We know from interviews with survivors in Indiana, and also from national data, that nearly all survivors of domestic violence experience economic abuse, and that the economic insecurity caused by that abuse makes it much more difficult for them to separate from the abusive relationship and rebuild their lives. We know that physical, emotional, sexual and economic abuse are all forms of violence that abusers use to gain and maintain power and control over victims.
Yes, The Department of Justice’s definition of domestic violence has changed, but that change does not affect our services to survivors or our understanding of the solutions necessary to promote safe and equitable relationships for all of us. Here is what has been happening and early analysis of the implications for our work.
Last week, Slate published an article headlined “The Trump Administration Quietly Changed the Definition of Domestic Violence and We Have No Idea What For,” in which they highlighted significant changes to the Department of Justice’s (DOJ) Office of Violence Against Women definition of domestic violence as listed on their website.
According to the article, the change in the definition of both domestic violence and sexual assault occurred in April, however, the move has only recently attracted media attention.
An archived version of the website from April 2018 defined domestic violence as:
A pattern of abusive behavior in any relationship that is used by one partner to gain or maintain power and control over another intimate partner. Domestic violence can be physical, sexual, emotional, economic, or psychological actions or threats of actions that influence another person. This includes any behaviors that intimidate, manipulate, humiliate, isolate, frighten, terrorize, coerce, threaten, blame, hurt, injure, or wound someone.

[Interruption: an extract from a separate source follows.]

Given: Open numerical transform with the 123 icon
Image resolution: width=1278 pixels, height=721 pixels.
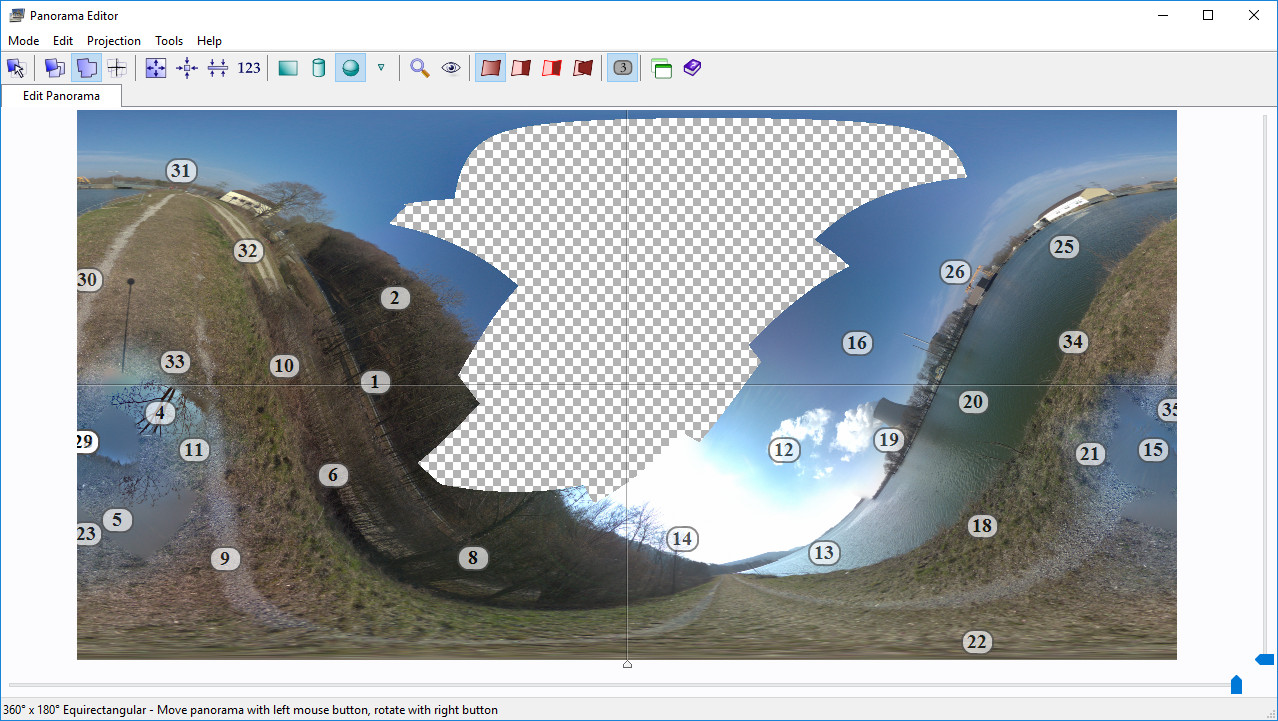Looking at the screenshot, I should (249, 68).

The current version of that same website only includes acts of physical violence under the definition:
The term “domestic violence” includes felony or misdemeanor crimes of violence committed by a current or former spouse or intimate partner of the victim, by a person with whom the victim shares a child in common, by a person who is cohabitating with or has cohabitated with the victim as a spouse or intimate partner, by a person similarly situated to a spouse of the victim under the domestic or family violence laws of the jurisdiction receiving grant monies, or by any other person against an adult or youth victim who is protected from that person’s acts under the domestic or family violence laws of the jurisdiction.
Experts agree that the exclusion of other forms of domestic violence such as psychological abuse, coercive control and manipulation could have serious consequences for millions of victims of gender-based violence.
Natalie Nanasi – director of the Judge Elmo B Hunter Legal Center for Victims of Crimes Against Women at Southern Methodist University Dedman School of Law – was the first to write about these changes.
“What is clear is that these seemingly semantic changes, even if not yet embodied in official law or policy, are part of a broader trend toward the devaluation of women by this administration and this president,” Nanasi writes in the Slate article.
For now, the statutory definition of domestic violence has not changed. There is some speculation that the new definition may mean the OVW could focus their funding on agencies that serve victims of crime rather than community efforts to combat domestic and sexual abuse. OVW may also change its education and training resources to include the new definition, excluding survivors of non-physical forms of abuse.
ICADV will continue to advocate for a holistic approach to all forms of intimate partner violence in its training, programs and documents. We encourage our member organizations and all organizations across the country who serves survivors of intimate partner violence, to do the same.